When pressure was applied to the cuff a third of the length down the body, the snakes responded by activating the ribs further back to breathe. "We found multiple lines of evidence in support of our hypothesis that boa constrictors actively modulate the trunk segments and ribs used for lung ventilation, in response to hindered rib motions," the authors wrote. He found that there were no nerve signals in the constricted muscle at all rather, the snake activated a different set of ribs further down its body to continue breathing. Finally, Boback serendipitously managed to capture one snake mid-meal using a GoPro camera. This was done by recording the nerve signals that controlled the rib muscles as pressure was being applied with the cuffs on one adult female boa and one adult male boa, using a technique called electromyography. (Even humans find the procedure uncomfortable, so one can hardly blame the snakes.) However, the method provided reliable data on pressure variation and volume changes as the snakes breathed in and out, and the biologists visually confirmed that data in the X-ray videos in several cases.Ĭapano's co-authors at Dickinson College, Scott Boback and Charles Zwemer, took on the task of determining whether the snakes were capable of specific patterns of muscle activation. The authors acknowledged that these results were inconsistent, mostly because the snakes kept taking off their masks.

The pressure difference over that fixed resistance yields the flow rate. The snake breaths passed through with a PVC tube containing a fine metal mesh to provide some resistance to the airflow. The team used pneumotachography (often used to study sleep apnea and related disorders in humans) to monitor the airflow in five boa constrictors, fabricating small lightweight masks for the snakes out of plastic bottles. The ribs halfway along the body don't move/contribute to breathing.

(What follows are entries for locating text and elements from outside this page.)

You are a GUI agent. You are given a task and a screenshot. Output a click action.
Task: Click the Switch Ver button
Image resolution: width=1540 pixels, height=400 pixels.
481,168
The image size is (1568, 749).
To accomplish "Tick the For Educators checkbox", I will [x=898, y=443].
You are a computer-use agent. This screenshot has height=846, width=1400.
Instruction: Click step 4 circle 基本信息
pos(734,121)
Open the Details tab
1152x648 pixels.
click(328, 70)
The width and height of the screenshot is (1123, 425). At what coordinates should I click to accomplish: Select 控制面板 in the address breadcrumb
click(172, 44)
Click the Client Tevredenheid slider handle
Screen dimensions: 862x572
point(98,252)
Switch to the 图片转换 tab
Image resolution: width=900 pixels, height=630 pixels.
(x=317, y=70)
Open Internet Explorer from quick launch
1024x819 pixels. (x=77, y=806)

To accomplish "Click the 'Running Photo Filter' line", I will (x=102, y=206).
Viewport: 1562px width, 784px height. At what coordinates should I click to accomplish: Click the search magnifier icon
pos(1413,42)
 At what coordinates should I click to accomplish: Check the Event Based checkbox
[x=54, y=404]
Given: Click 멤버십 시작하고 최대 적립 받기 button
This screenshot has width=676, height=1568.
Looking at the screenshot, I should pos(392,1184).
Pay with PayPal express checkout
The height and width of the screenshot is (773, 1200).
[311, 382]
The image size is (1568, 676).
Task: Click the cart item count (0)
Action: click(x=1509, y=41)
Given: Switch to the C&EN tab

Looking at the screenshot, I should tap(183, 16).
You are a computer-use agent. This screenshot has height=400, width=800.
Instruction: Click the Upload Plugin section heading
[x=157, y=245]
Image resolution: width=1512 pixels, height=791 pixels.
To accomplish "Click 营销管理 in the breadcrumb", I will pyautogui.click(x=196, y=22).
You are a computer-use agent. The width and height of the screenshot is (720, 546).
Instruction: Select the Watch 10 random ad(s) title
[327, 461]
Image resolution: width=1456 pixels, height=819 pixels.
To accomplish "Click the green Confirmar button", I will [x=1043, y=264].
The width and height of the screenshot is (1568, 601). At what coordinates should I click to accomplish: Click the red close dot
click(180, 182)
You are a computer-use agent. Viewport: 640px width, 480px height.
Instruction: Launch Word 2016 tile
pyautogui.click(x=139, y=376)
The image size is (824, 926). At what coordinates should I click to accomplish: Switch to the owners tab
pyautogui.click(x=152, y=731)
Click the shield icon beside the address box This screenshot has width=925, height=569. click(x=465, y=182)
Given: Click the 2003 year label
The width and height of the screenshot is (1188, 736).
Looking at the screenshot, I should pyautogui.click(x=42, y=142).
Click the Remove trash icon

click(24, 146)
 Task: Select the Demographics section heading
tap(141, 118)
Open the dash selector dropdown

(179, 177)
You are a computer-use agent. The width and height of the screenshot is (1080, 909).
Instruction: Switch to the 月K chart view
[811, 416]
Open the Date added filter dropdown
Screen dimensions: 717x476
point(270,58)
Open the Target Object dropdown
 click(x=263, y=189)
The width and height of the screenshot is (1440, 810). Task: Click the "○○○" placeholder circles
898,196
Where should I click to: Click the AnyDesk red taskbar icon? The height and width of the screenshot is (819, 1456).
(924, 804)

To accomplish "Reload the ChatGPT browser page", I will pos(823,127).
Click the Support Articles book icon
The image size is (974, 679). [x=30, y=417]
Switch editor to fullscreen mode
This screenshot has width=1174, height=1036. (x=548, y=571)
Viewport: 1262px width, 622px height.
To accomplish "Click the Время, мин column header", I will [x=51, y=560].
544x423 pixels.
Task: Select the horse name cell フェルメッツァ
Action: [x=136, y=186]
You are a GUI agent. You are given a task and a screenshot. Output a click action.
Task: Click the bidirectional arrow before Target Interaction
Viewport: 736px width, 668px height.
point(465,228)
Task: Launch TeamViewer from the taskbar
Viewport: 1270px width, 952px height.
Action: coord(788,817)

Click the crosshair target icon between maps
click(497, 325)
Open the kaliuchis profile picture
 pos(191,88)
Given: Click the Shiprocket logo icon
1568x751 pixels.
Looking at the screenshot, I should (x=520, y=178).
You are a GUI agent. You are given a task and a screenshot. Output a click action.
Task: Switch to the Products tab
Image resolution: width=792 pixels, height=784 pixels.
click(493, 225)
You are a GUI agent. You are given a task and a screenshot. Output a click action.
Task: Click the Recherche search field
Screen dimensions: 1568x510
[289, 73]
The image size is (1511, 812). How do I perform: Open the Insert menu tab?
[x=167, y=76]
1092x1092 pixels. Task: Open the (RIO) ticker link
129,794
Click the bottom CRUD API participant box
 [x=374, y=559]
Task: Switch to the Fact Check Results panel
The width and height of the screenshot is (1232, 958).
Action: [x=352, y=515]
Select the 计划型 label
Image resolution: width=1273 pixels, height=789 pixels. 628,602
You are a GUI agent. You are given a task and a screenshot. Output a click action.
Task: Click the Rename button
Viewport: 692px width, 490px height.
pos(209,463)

#BOA CONSTRICTOR SNAKES MOVIE#
This X-ray movie shows the ribs one-third of the way down the snake's body moving to breathe. The reptiles essentially use the far end of their lungs as a bellows to pull in air whenever the ribs closer to the head are obstructed. Boa constrictors, they discovered, have a remarkable ability to selectively use different sections of their rib cage for breathing during constriction.
#BOA CONSTRICTOR SNAKES SERIES#
They rely entirely on the motion of their ribs to breathe.īiologists at Brown University and Dickinson College conducted a series of experiments to find out more, and they described their results in a new paper published in the Journal of Experimental Biology. Regardless of what's on the menu, how do the snakes still manage to breathe as they crush an animal to death, since that constriction also uncomfortably squeezes the boas' own ribs? Unlike mammals (including humans), boa constrictors don’t have a separate diaphragm. They have also been known to chow down on even larger prey, including monkeys, wild pigs, and ocelots. The boa uses its muscles to move its prey down the length of its body to the stomach, where the unlucky varmint is digested over the next four to six days.īoa constrictors mostly consume various medium-sized rodents, lizards, and birds. Then the boa unhinges its jaw and swallows the prey whole. The constrictor cuts off blood flow to the heart and brain. First, the snake strikes and latches onto the prey with its teeth, then it coils its body tightly around the poor creature and slowly squeezes the life from it. Watching a boa constrictor capture and consume its prey is quite something.